The Aviation Week Network is a New-York based B2B publishing and event production company. The company was owned and published by McGraw-Hill until it was purchased by Penton Media in 2013. It was then bought by Informa in 2016

The Aviation Week Network is best known for its flagship magazine, Aviation Week & Space Technology.

Publications 
The Aviation Week Network publishes three sector specific print magazines: Aviation Week & Space Technology, Business & Commercial Aviation and Air Transport World. It distributes ShowNews, a daily printed show report, at major international air shows.

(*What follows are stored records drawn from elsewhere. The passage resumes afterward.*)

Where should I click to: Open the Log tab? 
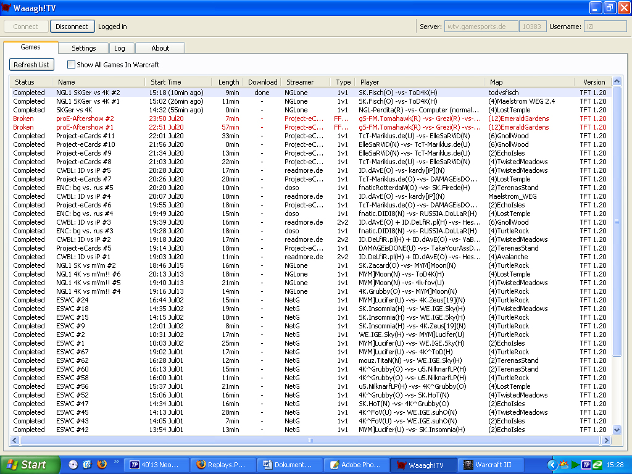click(120, 48)
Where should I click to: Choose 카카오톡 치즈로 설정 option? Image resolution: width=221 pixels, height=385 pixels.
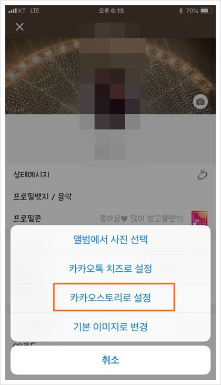pos(111,269)
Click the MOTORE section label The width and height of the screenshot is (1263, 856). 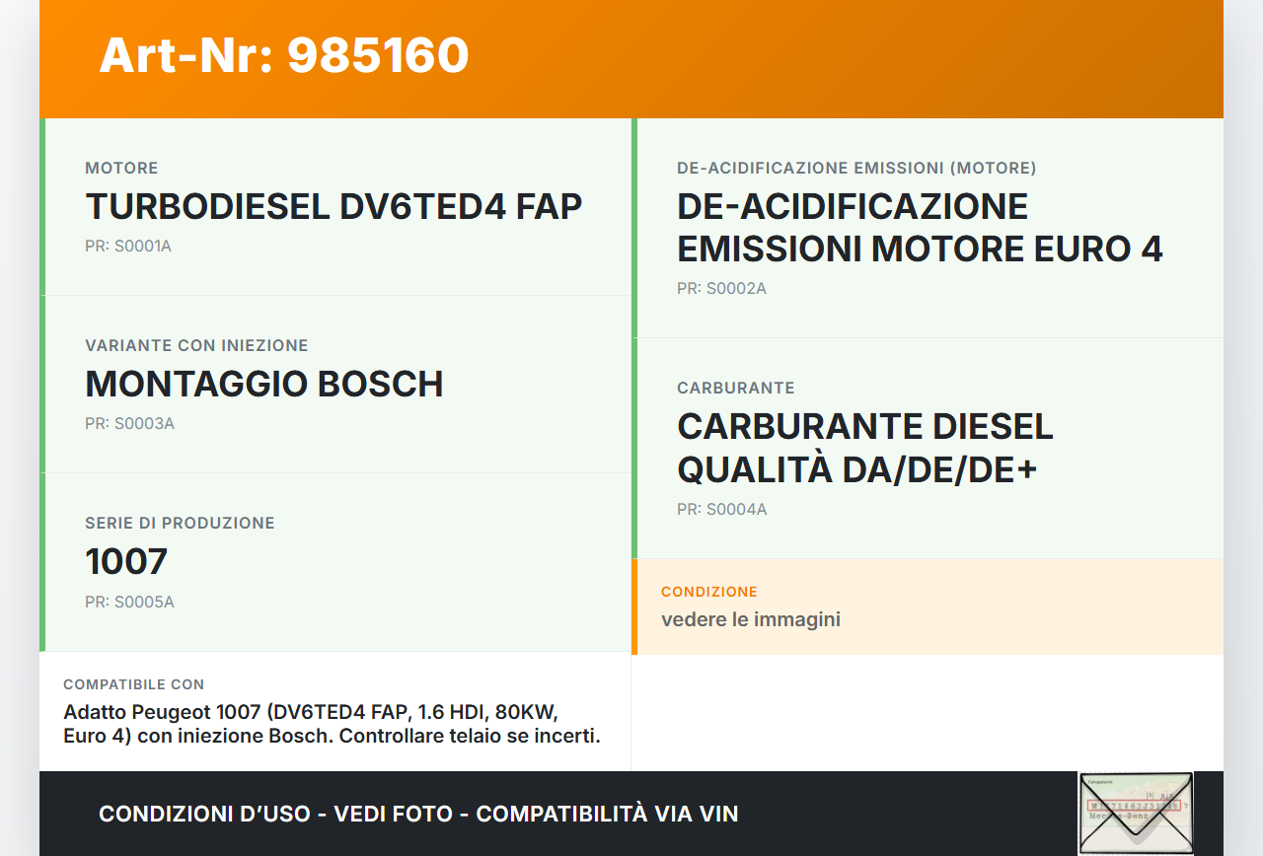(121, 169)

It also publishes a number of email market briefings targeted at the defense, space, airline, airport and business aviation sectors including Aviation Daily, Aerospace Daily & Defense Report, SpeedNews and The Weekly of Business Aviation.

Conference and events 
The Aviation Week Network's conference and exhibitions have predominantly specialized in the aircraft maintenance, repair and overhaul (MRO) industry for the past two decades. The group currently produces six MRO events around the world, with its flagship North American conference attracting some 10,000 attendees.

Since its acquisition by Penton Media, the group took over manufacturing and supply chain conferences, which are run under the SpeedNews banner.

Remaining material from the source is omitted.